Forest bench retained due to ministry’s corruption: Apex courtSeptember 9th, 2011 - 9:42 pm ICT by IANS
New Delhi, Sep 9 (IANS) The Supreme Court Friday said that it wanted to wind up its forest bench scrutinising projects that would have an adverse bearing on environment but unbridled corruption in the sanction of clearances by the environment and forest ministry was preventing it from doing so.
“We would have up wound up the forest bench but because of the corruption we have to continue with it,” Chief Justice S.H. Kapadia said, while hearing a matter concerning setting up a cement plant by Nirma in Gujarat’s Bhavnagar district.
A bench of Chief Justice Kapadia, Justice K.S. Radhakrishnan and Justice Swatanter Kumar pulled up the ministry after it was shown a letter by ministry official, P.L.Ahujarai, to Nirma Ltd. seeking a fresh study of the flora and fauna and the nature of the project by the company.
Chief Justice Kapadia asked if the ministry was not aware of apex court’s guidelines given in the Lafarge case which says that any expert opinion would be taken from panel of experts nominated by the government and not by the experts of the private project’s proponents.
The letter sent to Nirma Aug 25, 2011 reads: “You are requested to undertake a three month study on flora and fauna in the area (of the cement project) as the information/data is not fully available at the stage and to ascertain whether the project area is a wetland or a water body.”
The letter had referred to the submission of Nirma in the course of the hearing July 12, 2011 that the “details of the flora/fauna covered in the report of the expert committee under the chairmanship of Prof. C.R. Babu are incomplete”.
Nirma had also made a submission regarding the definition of wetland and non-availability of long term biodiversity data for the project site.
The expert panel was set up in pursuance of an apex court direction of March 18, 2011. Headed by Babu, a professor emeritus and former pro-vice chancellor of Delhi University, it recommended against the setting up of Nirma’s cement plant at the site as it would adversely affect the environment in the area.

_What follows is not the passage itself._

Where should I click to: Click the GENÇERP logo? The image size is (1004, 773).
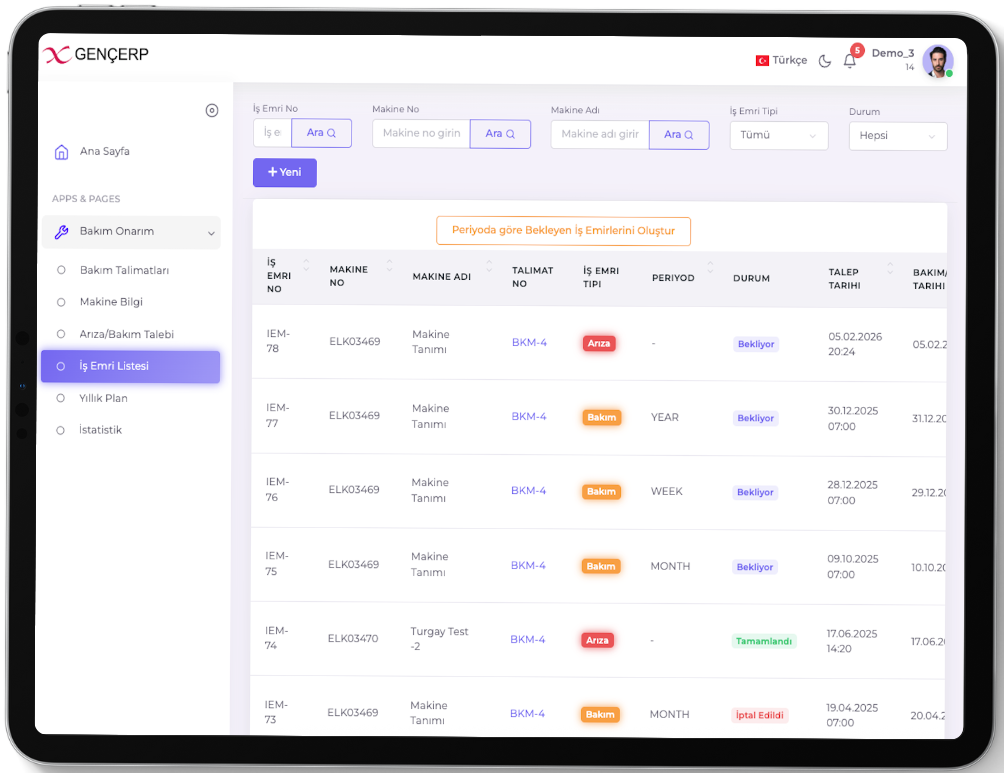[96, 55]
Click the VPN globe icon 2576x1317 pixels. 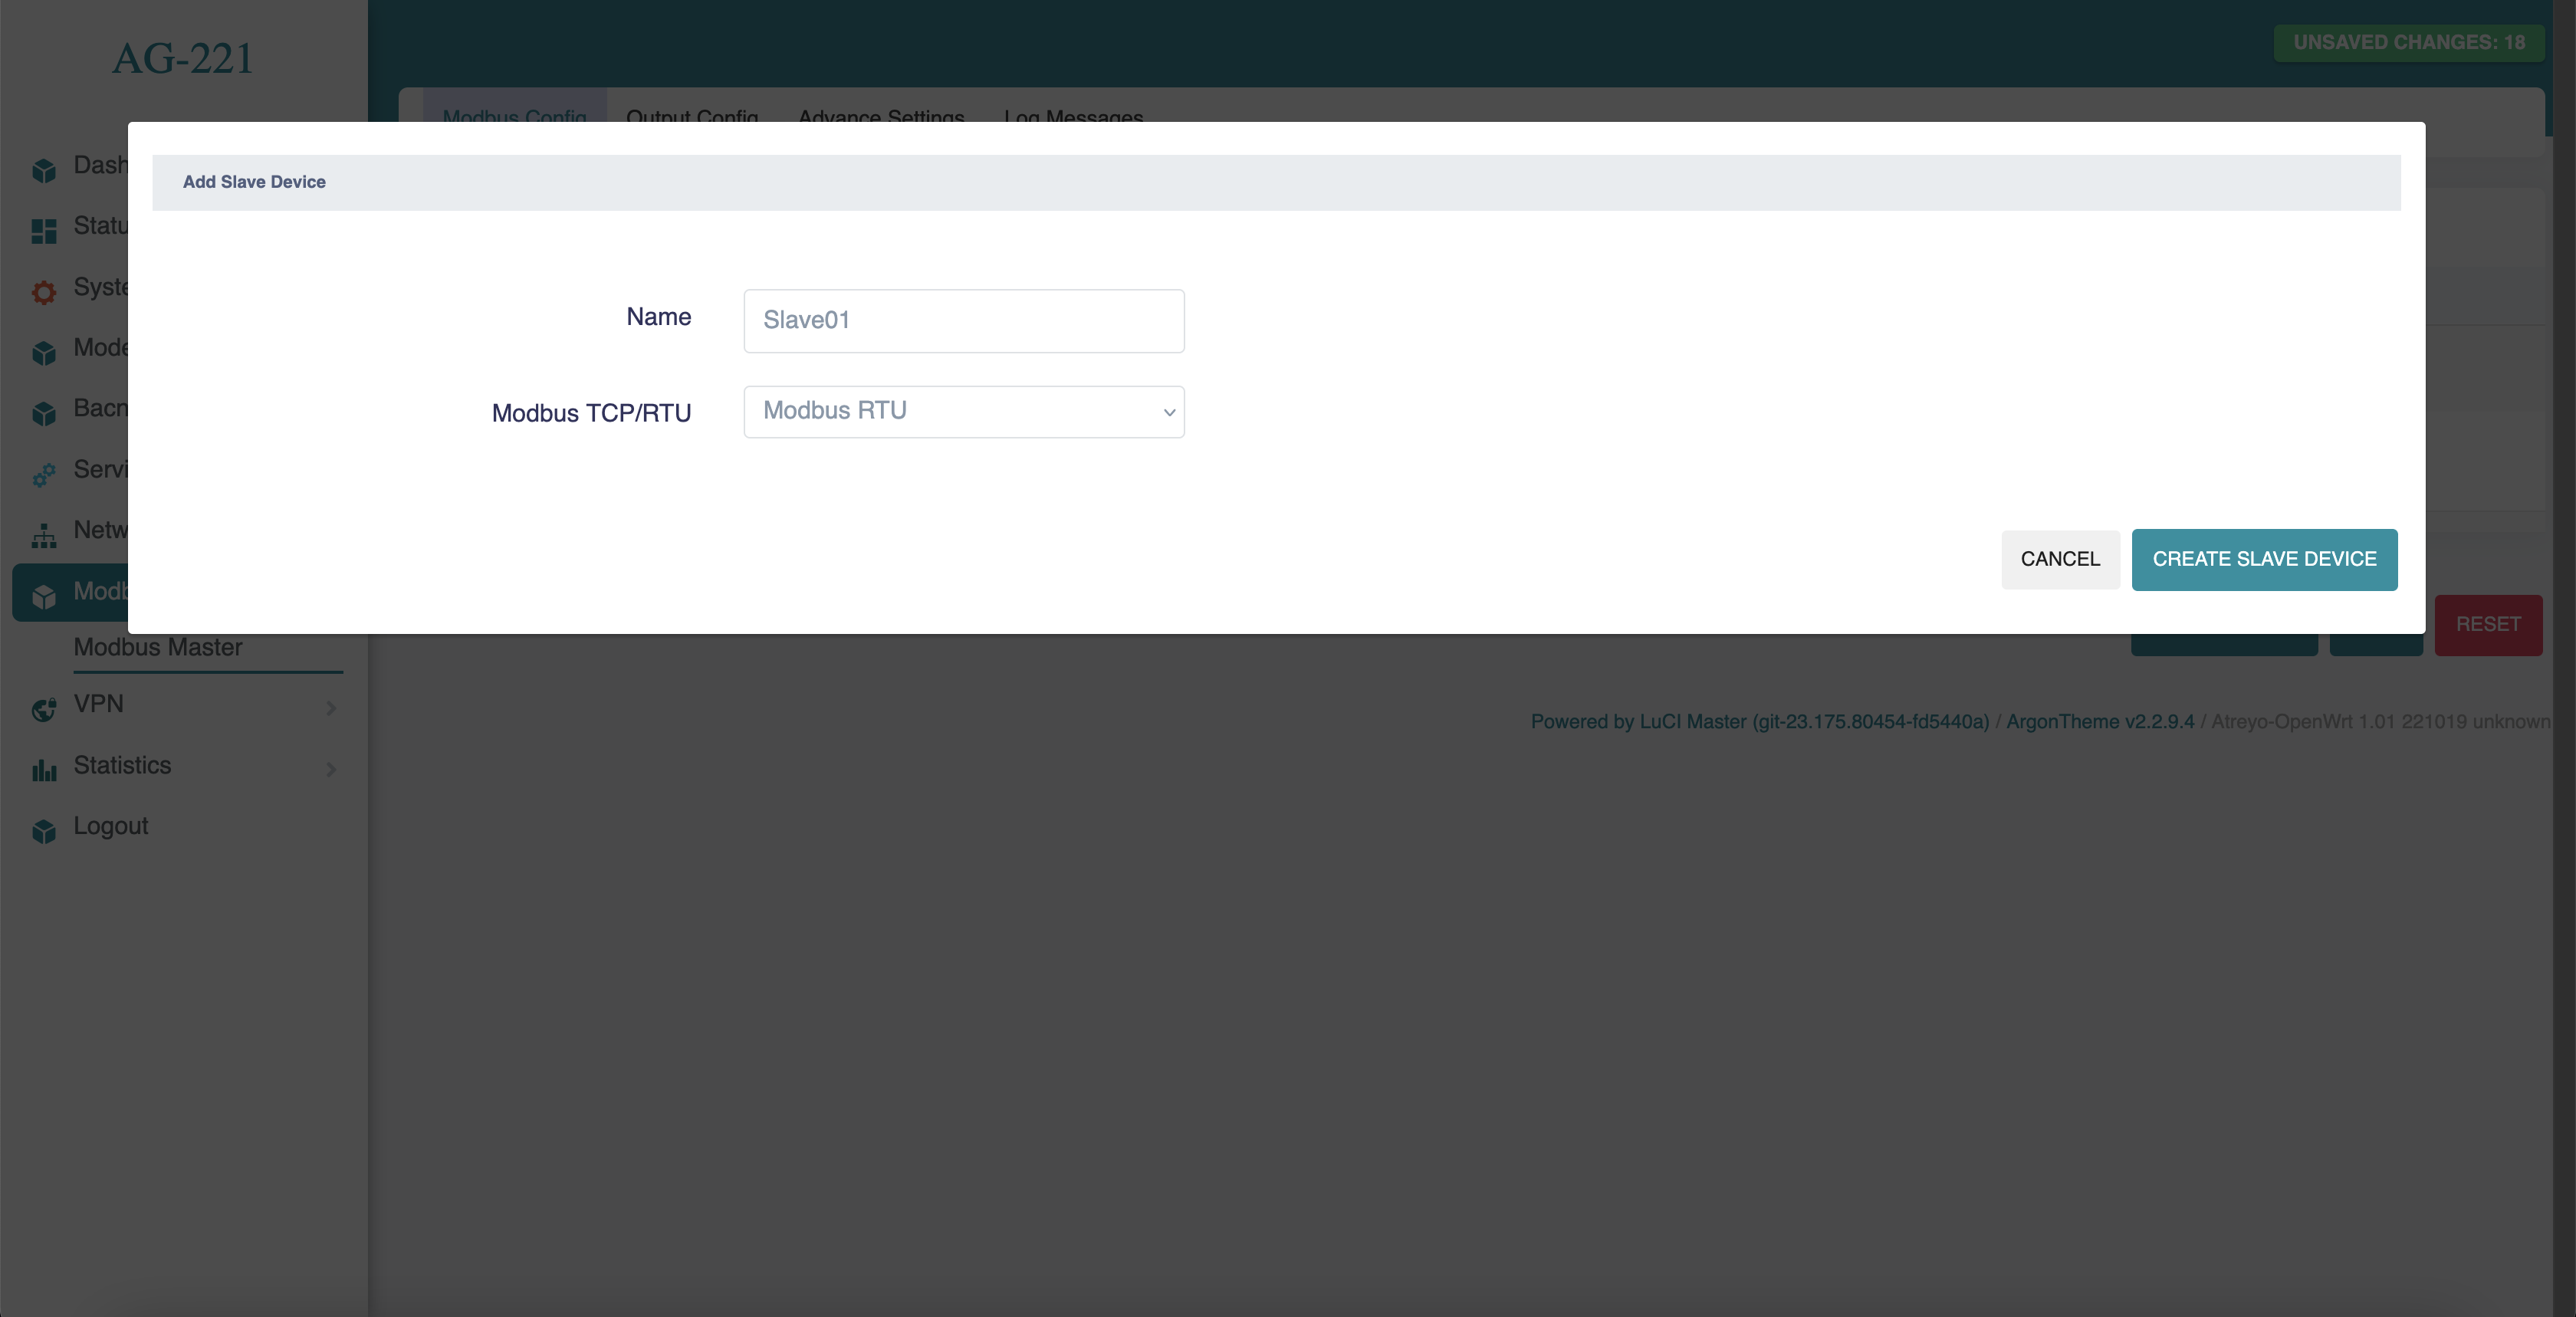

Senior counsel Harish Salve, who appeared for petitioners opposing the cement plant, told the court that despite the Expert Appraisal Committee (Industry-I) agreeing with the findings of the Babu Committee that the site was a “wetland” and the plant would be “disastrous” for the environment, the ministry had still sought a fresh study by Nirma.
Salve told the court that Gujarat government “vehemently maintains that it was wasteland”.
The EAC (Industry-I) in its meeting on May 5, 2011 had said: “There could be alternative sites enough in the vicinity that breeds no contention. No fresh water sanctuary needs to be razed to pitch a cement plant therein. The approval accorded may be revoked as it was initially founded on undisclosed and incorrect postulates.”
The court said that if the proposed site for the cement plant was not a “wasteland” as was stated at the time of giving it permission to go ahead with the project Dec 8, 2008, then it will have to be axed.
“The project was cleared on some basis but that basis has changed, then the project has to go,” Chief Justice Kapadia said.
As senior counsel T.R. Andhyarujina, appearing for Nirma, referred to the Gujarat High Court order, the chief justice said that the high court has not dealt with this issue and asked him to address the apex court as if it was hearing the matter for first time.
The court said that Nirma be provided with the copy of the Babu Committee report and asked it to file its reply.